PASSAGE TO READ:

^^^^^^^^

Review: Richmond Symphony

Valentina Peleggi conducting
with Jennifer Koh, violin
Oct. 22, Carpenter Theatre, Dominion Energy Center

Violinist Jennifer Koh was a silver medalist in the 1994 Tchaikovsky Competition. That might lead listeners to expect her to deliver a traditional Russian interpretation of Tchaikovsky’s Violin Concerto in D major – robust tone, plush lyricism and technical brilliance, echoing past masters such as David Oistrakh and Nathan Milstein.

Koh also is known for her mastery of a decidedly different strain of violin music, the solo sonatas and partitas of J.S. Bach, and for her advocacy of living composers working in varied contemporary styles.

All of those creative and re-creative paths converged in Koh’s performance of the Tchaikovsky concerto with the Richmond Symphony. Her reading of the piece was high-romantic, with flexible, songful phrasing of its big tunes, thrilling displays of fiddle technique and dynamism; but it was not the big, fat, swooning Tchaikovsky that has long been the default approach of Russified American violinists.

^^^^^^^^

EXERCISE REQUIREMENTS:
**a)** Duplicate the part of the Richmond Symphony review that begins with the words containing "Review: Richmond Symphony" and ends with "and Nathan Milstein.".
**b)** According to the Richmond Symphony review, in what year did Jennifer Koh win a silver medal at the Tchaikovsky Competition?

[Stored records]
^^^^^^^^

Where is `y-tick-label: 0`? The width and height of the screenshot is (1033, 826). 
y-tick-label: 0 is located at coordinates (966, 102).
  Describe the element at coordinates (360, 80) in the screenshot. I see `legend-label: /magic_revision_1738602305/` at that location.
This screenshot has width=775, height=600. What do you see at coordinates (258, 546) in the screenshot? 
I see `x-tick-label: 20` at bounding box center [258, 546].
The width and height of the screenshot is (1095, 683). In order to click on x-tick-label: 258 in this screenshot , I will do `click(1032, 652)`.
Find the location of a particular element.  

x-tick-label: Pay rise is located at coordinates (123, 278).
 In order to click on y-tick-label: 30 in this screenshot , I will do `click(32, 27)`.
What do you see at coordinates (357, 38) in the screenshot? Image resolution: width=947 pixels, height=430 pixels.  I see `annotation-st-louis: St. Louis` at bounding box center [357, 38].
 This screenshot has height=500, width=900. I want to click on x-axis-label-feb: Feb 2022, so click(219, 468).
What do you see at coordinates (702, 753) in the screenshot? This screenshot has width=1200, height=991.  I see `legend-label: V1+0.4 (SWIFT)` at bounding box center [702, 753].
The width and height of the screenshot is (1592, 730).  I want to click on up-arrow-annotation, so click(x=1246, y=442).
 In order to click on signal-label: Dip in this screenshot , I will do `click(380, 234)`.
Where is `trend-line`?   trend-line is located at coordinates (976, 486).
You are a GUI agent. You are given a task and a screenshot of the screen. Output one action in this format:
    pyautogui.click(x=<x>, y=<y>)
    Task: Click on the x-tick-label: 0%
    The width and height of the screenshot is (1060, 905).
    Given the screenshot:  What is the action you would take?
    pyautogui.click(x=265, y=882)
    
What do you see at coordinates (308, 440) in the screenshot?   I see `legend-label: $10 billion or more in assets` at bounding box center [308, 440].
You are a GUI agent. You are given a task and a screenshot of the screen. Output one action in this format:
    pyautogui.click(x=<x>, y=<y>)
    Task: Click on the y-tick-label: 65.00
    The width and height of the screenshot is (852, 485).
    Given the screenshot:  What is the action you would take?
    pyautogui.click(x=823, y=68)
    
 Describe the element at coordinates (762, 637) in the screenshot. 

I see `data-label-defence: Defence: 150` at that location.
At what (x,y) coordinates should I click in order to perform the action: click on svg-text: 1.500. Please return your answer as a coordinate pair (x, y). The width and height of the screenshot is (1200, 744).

^^^^^^^^

TASK SOLUTIONS:
**a)**
Review: Richmond Symphony

Valentina Peleggi conducting
with Jennifer Koh, violin
Oct. 22, Carpenter Theatre, Dominion Energy Center

Violinist Jennifer Koh was a silver medalist in the 1994 Tchaikovsky Competition. That might lead listeners to expect her to deliver a traditional Russian interpretation of Tchaikovsky’s Violin Concerto in D major – robust tone, plush lyricism and technical brilliance, echoing past masters such as David Oistrakh and Nathan Milstein.

**b)** 1994